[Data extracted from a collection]
=== Begin Enclosure ===

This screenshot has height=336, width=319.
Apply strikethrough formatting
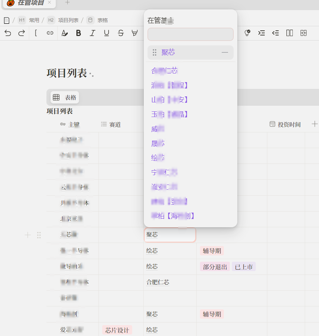[121, 33]
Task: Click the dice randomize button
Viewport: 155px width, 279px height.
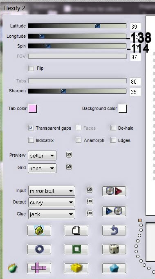Action: (114, 249)
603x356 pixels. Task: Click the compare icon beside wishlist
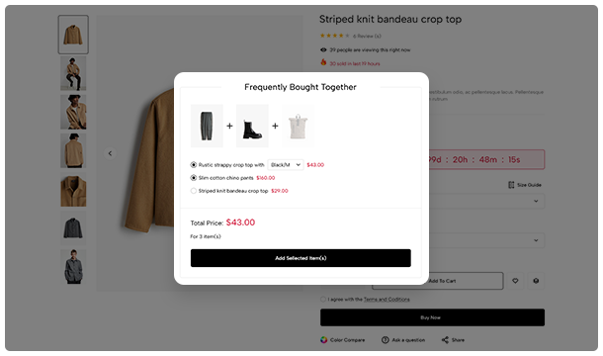tap(536, 281)
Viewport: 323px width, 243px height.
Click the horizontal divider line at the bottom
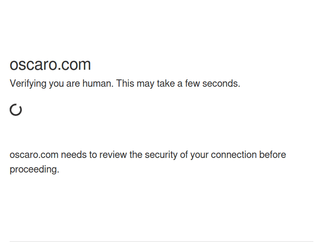click(x=162, y=241)
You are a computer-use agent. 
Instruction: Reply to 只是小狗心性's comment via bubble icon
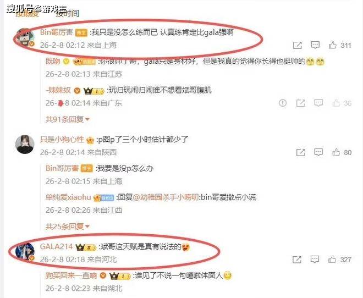click(x=318, y=152)
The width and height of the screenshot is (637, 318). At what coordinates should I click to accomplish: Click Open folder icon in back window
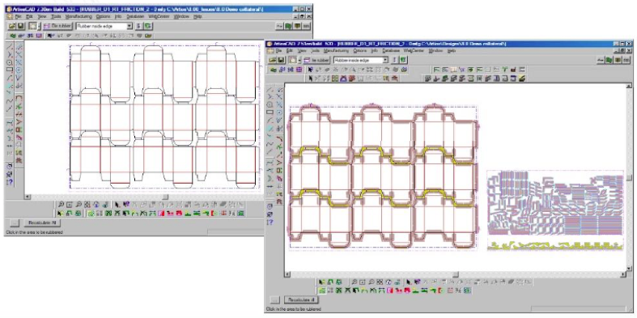(12, 26)
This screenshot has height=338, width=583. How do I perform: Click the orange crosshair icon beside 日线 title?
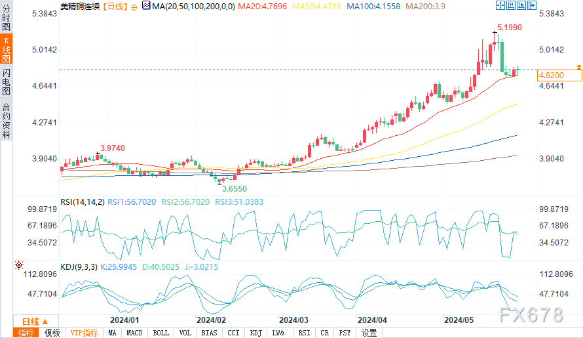133,6
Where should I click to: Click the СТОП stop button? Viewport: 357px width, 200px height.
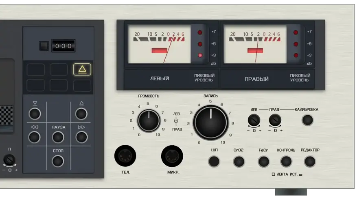pyautogui.click(x=58, y=161)
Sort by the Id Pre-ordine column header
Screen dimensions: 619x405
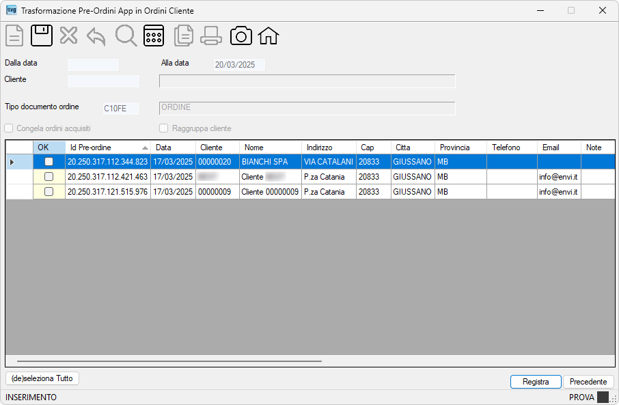point(108,148)
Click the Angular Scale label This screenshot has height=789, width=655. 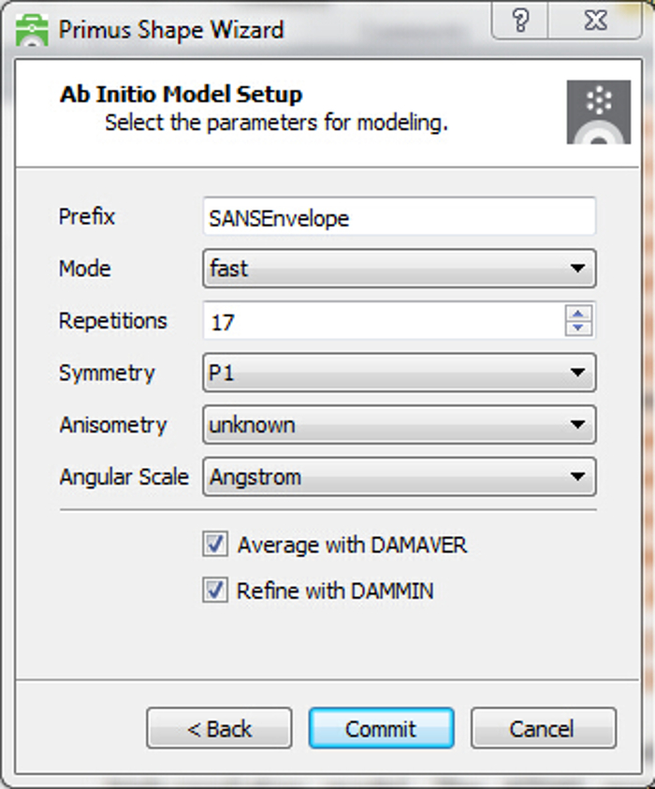click(x=124, y=477)
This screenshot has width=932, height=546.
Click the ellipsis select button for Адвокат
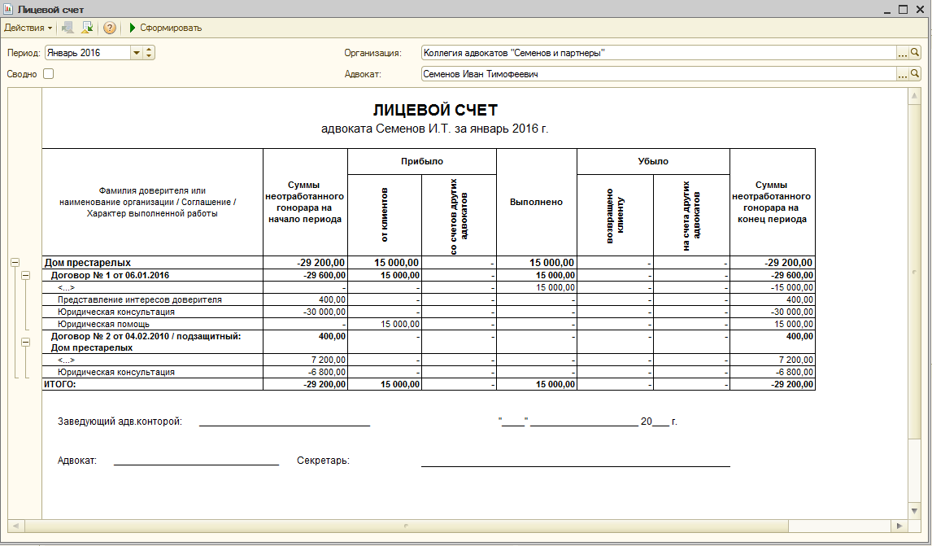click(903, 74)
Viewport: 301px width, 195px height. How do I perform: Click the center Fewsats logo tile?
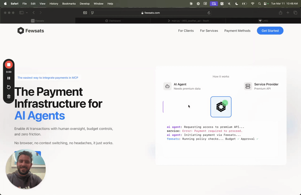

=== End Enclosure ===

#### WHAT IS REQUIRED
Produce an exact copy of only those lines that run from the line with "This screenshot has width=932, height=546." to the final line of the records, including both; exclude images.

#### RESULT OF THE EXERCISE
This screenshot has width=932, height=546.
Click the ellipsis select button for Адвокат
click(903, 74)
Viewport: 301px width, 195px height. How do I perform: Click the center Fewsats logo tile?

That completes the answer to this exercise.